(Text and item location data)
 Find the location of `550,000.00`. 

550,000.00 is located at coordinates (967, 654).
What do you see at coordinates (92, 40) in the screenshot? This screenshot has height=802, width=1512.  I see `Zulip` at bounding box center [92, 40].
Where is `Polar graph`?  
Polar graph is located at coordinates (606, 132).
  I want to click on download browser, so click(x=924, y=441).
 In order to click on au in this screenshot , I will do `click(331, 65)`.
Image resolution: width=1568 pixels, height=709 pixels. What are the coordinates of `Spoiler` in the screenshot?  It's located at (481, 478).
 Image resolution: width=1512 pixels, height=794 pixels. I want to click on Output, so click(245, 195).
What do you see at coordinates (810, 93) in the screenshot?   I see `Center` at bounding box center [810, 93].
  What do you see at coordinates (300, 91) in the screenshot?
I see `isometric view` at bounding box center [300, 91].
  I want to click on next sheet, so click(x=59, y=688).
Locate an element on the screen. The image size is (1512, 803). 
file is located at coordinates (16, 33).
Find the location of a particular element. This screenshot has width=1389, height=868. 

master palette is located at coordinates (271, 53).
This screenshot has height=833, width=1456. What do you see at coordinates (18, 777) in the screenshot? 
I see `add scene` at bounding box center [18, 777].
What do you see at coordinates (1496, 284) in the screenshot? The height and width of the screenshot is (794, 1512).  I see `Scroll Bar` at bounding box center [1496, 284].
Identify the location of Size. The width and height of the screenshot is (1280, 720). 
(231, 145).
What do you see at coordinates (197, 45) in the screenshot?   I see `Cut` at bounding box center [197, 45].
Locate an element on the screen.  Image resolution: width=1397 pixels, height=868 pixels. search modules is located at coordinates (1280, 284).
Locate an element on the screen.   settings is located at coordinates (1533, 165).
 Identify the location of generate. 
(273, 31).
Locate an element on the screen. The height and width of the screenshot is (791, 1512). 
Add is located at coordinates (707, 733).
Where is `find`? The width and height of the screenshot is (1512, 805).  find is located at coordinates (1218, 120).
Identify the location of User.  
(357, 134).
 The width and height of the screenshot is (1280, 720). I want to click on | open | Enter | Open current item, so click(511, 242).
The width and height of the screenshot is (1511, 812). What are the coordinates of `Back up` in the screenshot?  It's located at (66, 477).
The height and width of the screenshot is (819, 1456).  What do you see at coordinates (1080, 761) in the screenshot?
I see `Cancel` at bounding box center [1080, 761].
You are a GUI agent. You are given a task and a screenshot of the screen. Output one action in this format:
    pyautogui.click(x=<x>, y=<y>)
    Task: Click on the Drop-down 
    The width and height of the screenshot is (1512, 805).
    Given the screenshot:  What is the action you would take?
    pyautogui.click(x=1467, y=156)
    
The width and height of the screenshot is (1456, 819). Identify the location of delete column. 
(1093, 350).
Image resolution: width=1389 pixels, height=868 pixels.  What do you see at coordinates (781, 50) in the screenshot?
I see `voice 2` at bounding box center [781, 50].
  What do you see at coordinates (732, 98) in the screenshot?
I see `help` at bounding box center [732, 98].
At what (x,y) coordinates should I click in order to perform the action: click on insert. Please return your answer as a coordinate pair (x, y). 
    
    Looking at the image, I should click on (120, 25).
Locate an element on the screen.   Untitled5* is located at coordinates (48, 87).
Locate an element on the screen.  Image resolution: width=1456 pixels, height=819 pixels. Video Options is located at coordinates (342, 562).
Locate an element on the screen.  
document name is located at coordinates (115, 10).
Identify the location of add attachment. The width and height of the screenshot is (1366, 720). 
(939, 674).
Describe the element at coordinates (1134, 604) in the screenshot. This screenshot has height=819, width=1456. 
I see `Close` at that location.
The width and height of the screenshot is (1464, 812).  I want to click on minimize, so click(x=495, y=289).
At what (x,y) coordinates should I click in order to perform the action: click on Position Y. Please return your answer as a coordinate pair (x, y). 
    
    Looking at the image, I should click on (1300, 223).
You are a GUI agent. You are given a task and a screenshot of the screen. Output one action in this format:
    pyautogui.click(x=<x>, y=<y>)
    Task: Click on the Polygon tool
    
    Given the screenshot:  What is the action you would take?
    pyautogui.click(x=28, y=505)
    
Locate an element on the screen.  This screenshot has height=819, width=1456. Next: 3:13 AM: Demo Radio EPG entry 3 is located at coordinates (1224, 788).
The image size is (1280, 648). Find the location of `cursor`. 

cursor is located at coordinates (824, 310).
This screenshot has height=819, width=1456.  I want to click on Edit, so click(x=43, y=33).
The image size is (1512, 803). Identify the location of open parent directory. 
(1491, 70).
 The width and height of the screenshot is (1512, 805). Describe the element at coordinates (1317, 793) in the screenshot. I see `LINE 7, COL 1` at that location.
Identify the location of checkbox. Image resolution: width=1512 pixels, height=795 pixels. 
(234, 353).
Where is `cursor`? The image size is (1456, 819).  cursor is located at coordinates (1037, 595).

> [EXERCISE REQUIREMENTS]: Please copy the data from the line containing "Find the location of a" through the line containing "pyautogui.click(x=1467, y=156)", swapping "Identify" for "Determine" and leaving everything else unchanged.

> [ANSWER TO THIS TASK]:
Find the location of a particular element. This screenshot has width=1389, height=868. 

master palette is located at coordinates (271, 53).
This screenshot has height=833, width=1456. What do you see at coordinates (18, 777) in the screenshot? 
I see `add scene` at bounding box center [18, 777].
What do you see at coordinates (1496, 284) in the screenshot? The height and width of the screenshot is (794, 1512).  I see `Scroll Bar` at bounding box center [1496, 284].
Determine the location of Size. The width and height of the screenshot is (1280, 720). 
(231, 145).
What do you see at coordinates (197, 45) in the screenshot?   I see `Cut` at bounding box center [197, 45].
Locate an element on the screen.  Image resolution: width=1397 pixels, height=868 pixels. search modules is located at coordinates (1280, 284).
Locate an element on the screen.   settings is located at coordinates (1533, 165).
 Determine the location of generate. 
(273, 31).
Locate an element on the screen. The height and width of the screenshot is (791, 1512). 
Add is located at coordinates (707, 733).
Where is `find`? The width and height of the screenshot is (1512, 805).  find is located at coordinates (1218, 120).
Determine the location of User.  
(357, 134).
 The width and height of the screenshot is (1280, 720). I want to click on | open | Enter | Open current item, so click(511, 242).
The width and height of the screenshot is (1511, 812). What are the coordinates of `Back up` in the screenshot?  It's located at (66, 477).
The height and width of the screenshot is (819, 1456).  What do you see at coordinates (1080, 761) in the screenshot?
I see `Cancel` at bounding box center [1080, 761].
You are a GUI agent. You are given a task and a screenshot of the screen. Output one action in this format:
    pyautogui.click(x=<x>, y=<y>)
    Task: Click on the Drop-down 
    The width and height of the screenshot is (1512, 805).
    Given the screenshot:  What is the action you would take?
    pyautogui.click(x=1467, y=156)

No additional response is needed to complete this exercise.